- Aim of the exercise
All the data must be output exactly as given.

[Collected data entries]
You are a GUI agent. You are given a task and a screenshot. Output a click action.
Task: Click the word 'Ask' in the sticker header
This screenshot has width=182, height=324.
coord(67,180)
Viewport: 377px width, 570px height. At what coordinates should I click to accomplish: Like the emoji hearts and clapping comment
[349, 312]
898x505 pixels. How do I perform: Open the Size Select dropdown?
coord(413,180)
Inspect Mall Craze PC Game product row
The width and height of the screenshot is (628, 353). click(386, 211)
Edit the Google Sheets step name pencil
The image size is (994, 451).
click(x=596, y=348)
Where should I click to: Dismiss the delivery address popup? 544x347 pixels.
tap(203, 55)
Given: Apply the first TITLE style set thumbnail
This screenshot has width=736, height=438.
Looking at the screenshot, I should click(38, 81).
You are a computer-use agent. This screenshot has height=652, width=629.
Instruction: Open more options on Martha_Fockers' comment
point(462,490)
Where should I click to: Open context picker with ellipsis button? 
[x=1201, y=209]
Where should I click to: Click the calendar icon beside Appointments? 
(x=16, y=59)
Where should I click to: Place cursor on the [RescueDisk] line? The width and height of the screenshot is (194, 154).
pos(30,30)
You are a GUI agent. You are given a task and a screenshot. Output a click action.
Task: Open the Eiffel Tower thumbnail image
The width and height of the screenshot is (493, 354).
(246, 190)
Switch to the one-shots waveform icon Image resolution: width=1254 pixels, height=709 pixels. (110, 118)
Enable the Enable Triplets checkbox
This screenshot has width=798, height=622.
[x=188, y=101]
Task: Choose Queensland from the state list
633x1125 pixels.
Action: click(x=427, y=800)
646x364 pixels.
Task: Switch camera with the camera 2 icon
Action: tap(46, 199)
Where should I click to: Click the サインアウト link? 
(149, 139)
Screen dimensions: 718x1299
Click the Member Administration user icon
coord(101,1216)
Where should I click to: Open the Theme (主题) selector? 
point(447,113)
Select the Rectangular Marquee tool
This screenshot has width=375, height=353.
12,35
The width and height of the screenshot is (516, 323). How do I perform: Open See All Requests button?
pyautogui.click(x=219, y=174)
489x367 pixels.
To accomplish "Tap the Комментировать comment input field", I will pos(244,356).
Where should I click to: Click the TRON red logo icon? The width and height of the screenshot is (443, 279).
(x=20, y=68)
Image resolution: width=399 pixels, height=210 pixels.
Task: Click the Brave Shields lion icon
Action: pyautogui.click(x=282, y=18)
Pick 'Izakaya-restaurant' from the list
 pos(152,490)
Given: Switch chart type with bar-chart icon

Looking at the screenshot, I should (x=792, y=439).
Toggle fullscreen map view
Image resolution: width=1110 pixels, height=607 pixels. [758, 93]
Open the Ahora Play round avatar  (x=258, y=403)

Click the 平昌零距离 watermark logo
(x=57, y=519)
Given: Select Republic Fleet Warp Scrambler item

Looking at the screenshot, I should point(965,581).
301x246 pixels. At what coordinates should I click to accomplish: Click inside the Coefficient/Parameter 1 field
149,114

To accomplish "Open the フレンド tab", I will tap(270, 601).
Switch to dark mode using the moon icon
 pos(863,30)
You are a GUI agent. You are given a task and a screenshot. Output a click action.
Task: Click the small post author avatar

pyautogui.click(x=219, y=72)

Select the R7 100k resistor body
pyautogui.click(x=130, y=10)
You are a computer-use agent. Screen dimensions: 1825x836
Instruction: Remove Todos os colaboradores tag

- Response
You are a GUI agent. You are given a task and a screenshot. Output a click action.
Task: Click the word 'Ask' in the sticker header
This screenshot has width=182, height=324.
coord(67,180)
Viewport: 377px width, 570px height. At what coordinates should I click to accomplish: Like the emoji hearts and clapping comment
[349, 312]
898x505 pixels. How do I perform: Open the Size Select dropdown?
coord(413,180)
Inspect Mall Craze PC Game product row
The width and height of the screenshot is (628, 353). click(386, 211)
Edit the Google Sheets step name pencil
The image size is (994, 451).
click(x=596, y=348)
Where should I click to: Dismiss the delivery address popup? 544x347 pixels.
tap(203, 55)
Given: Apply the first TITLE style set thumbnail
This screenshot has width=736, height=438.
Looking at the screenshot, I should click(38, 81).
You are a computer-use agent. This screenshot has height=652, width=629.
Instruction: Open more options on Martha_Fockers' comment
point(462,490)
Where should I click to: Open context picker with ellipsis button? 
[x=1201, y=209]
Where should I click to: Click the calendar icon beside Appointments? 
(x=16, y=59)
Where should I click to: Place cursor on the [RescueDisk] line? The width and height of the screenshot is (194, 154).
pos(30,30)
You are a GUI agent. You are given a task and a screenshot. Output a click action.
Task: Open the Eiffel Tower thumbnail image
The width and height of the screenshot is (493, 354).
(246, 190)
Switch to the one-shots waveform icon Image resolution: width=1254 pixels, height=709 pixels. (110, 118)
Enable the Enable Triplets checkbox
This screenshot has width=798, height=622.
[x=188, y=101]
Task: Choose Queensland from the state list
633x1125 pixels.
Action: click(x=427, y=800)
646x364 pixels.
Task: Switch camera with the camera 2 icon
Action: tap(46, 199)
Where should I click to: Click the サインアウト link? 
(149, 139)
Screen dimensions: 718x1299
Click the Member Administration user icon
coord(101,1216)
Where should I click to: Open the Theme (主题) selector? 
point(447,113)
Select the Rectangular Marquee tool
This screenshot has width=375, height=353.
12,35
The width and height of the screenshot is (516, 323). How do I perform: Open See All Requests button?
pyautogui.click(x=219, y=174)
489x367 pixels.
To accomplish "Tap the Комментировать comment input field", I will pos(244,356).
Where should I click to: Click the TRON red logo icon? The width and height of the screenshot is (443, 279).
(x=20, y=68)
Image resolution: width=399 pixels, height=210 pixels.
Task: Click the Brave Shields lion icon
Action: pyautogui.click(x=282, y=18)
Pick 'Izakaya-restaurant' from the list
 pos(152,490)
Given: Switch chart type with bar-chart icon

Looking at the screenshot, I should (x=792, y=439).
Toggle fullscreen map view
Image resolution: width=1110 pixels, height=607 pixels. [758, 93]
Open the Ahora Play round avatar  (x=258, y=403)

Click the 平昌零距离 watermark logo
(x=57, y=519)
Given: Select Republic Fleet Warp Scrambler item

Looking at the screenshot, I should point(965,581).
301x246 pixels. At what coordinates should I click to accomplish: Click inside the Coefficient/Parameter 1 field
149,114

To accomplish "Open the フレンド tab", I will tap(270, 601).
Switch to dark mode using the moon icon
 pos(863,30)
You are a GUI agent. You are given a task and a screenshot. Output a click action.
Task: Click the small post author avatar

pyautogui.click(x=219, y=72)

Select the R7 100k resistor body
pyautogui.click(x=130, y=10)
You are a computer-use agent. Screen dimensions: 1825x836
Instruction: Remove Todos os colaboradores tag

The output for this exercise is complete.